### WORK TO BE COMPLETED
Each line below needs to be restated word for word.

### DATASET CONTENT
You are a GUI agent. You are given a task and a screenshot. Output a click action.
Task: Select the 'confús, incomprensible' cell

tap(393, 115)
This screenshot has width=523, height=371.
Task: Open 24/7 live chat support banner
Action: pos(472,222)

### THE COMPLETED TASK
You are a GUI agent. You are given a task and a screenshot. Output a click action.
Task: Select the 'confús, incomprensible' cell

tap(393, 115)
This screenshot has width=523, height=371.
Task: Open 24/7 live chat support banner
Action: pos(472,222)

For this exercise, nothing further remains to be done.